** EXERCISE INSTRUCTIONS **
Print out every entry, keeping each line identical to the original.

Start of Block

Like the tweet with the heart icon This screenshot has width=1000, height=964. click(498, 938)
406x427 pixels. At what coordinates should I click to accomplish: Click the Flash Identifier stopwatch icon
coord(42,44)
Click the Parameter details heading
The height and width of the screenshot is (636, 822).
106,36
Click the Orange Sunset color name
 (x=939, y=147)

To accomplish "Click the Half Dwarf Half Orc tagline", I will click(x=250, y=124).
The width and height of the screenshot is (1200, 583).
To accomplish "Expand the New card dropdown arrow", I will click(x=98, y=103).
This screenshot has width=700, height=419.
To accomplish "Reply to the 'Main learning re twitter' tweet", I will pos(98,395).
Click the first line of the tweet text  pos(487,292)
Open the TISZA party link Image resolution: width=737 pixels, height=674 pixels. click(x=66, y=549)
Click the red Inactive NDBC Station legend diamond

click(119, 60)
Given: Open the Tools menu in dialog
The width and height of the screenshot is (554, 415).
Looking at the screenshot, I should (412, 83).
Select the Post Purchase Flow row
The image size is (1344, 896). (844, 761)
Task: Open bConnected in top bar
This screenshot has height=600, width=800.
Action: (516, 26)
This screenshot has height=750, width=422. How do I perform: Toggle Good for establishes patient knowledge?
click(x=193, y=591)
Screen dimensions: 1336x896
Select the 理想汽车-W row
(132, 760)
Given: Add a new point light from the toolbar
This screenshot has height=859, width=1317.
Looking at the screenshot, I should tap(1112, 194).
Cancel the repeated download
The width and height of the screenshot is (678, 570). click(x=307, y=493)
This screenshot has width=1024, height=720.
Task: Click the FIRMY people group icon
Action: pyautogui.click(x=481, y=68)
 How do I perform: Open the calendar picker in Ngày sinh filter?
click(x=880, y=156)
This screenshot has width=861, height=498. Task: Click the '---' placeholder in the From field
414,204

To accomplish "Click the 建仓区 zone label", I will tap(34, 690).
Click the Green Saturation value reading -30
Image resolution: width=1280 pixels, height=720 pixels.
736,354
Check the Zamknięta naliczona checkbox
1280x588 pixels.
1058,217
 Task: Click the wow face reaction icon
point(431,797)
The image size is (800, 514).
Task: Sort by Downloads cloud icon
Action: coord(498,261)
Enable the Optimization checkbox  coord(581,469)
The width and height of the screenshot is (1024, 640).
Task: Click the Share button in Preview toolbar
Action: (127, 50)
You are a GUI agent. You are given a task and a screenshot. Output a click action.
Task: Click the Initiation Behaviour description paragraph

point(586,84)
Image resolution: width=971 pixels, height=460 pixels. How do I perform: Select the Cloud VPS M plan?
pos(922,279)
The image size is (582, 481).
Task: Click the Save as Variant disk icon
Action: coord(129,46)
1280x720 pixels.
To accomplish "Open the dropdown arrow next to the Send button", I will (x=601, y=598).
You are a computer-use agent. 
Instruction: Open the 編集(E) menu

End of Block

** RESPONSE **
Like the tweet with the heart icon This screenshot has width=1000, height=964. click(498, 938)
406x427 pixels. At what coordinates should I click to accomplish: Click the Flash Identifier stopwatch icon
coord(42,44)
Click the Parameter details heading
The height and width of the screenshot is (636, 822).
106,36
Click the Orange Sunset color name
 (x=939, y=147)

To accomplish "Click the Half Dwarf Half Orc tagline", I will click(x=250, y=124).
The width and height of the screenshot is (1200, 583).
To accomplish "Expand the New card dropdown arrow", I will click(x=98, y=103).
This screenshot has width=700, height=419.
To accomplish "Reply to the 'Main learning re twitter' tweet", I will pos(98,395).
Click the first line of the tweet text  pos(487,292)
Open the TISZA party link Image resolution: width=737 pixels, height=674 pixels. click(x=66, y=549)
Click the red Inactive NDBC Station legend diamond

click(119, 60)
Given: Open the Tools menu in dialog
The width and height of the screenshot is (554, 415).
Looking at the screenshot, I should (412, 83).
Select the Post Purchase Flow row
The image size is (1344, 896). (844, 761)
Task: Open bConnected in top bar
This screenshot has height=600, width=800.
Action: (516, 26)
This screenshot has height=750, width=422. How do I perform: Toggle Good for establishes patient knowledge?
click(x=193, y=591)
Screen dimensions: 1336x896
Select the 理想汽车-W row
(132, 760)
Given: Add a new point light from the toolbar
This screenshot has height=859, width=1317.
Looking at the screenshot, I should tap(1112, 194).
Cancel the repeated download
The width and height of the screenshot is (678, 570). click(x=307, y=493)
This screenshot has width=1024, height=720.
Task: Click the FIRMY people group icon
Action: pyautogui.click(x=481, y=68)
 How do I perform: Open the calendar picker in Ngày sinh filter?
click(x=880, y=156)
This screenshot has width=861, height=498. Task: Click the '---' placeholder in the From field
414,204

To accomplish "Click the 建仓区 zone label", I will tap(34, 690).
Click the Green Saturation value reading -30
Image resolution: width=1280 pixels, height=720 pixels.
736,354
Check the Zamknięta naliczona checkbox
1280x588 pixels.
1058,217
 Task: Click the wow face reaction icon
point(431,797)
The image size is (800, 514).
Task: Sort by Downloads cloud icon
Action: coord(498,261)
Enable the Optimization checkbox  coord(581,469)
The width and height of the screenshot is (1024, 640).
Task: Click the Share button in Preview toolbar
Action: (127, 50)
You are a GUI agent. You are given a task and a screenshot. Output a click action.
Task: Click the Initiation Behaviour description paragraph

point(586,84)
Image resolution: width=971 pixels, height=460 pixels. How do I perform: Select the Cloud VPS M plan?
pos(922,279)
The image size is (582, 481).
Task: Click the Save as Variant disk icon
Action: coord(129,46)
1280x720 pixels.
To accomplish "Open the dropdown arrow next to the Send button", I will (x=601, y=598).
You are a computer-use agent. 
Instruction: Open the 編集(E) menu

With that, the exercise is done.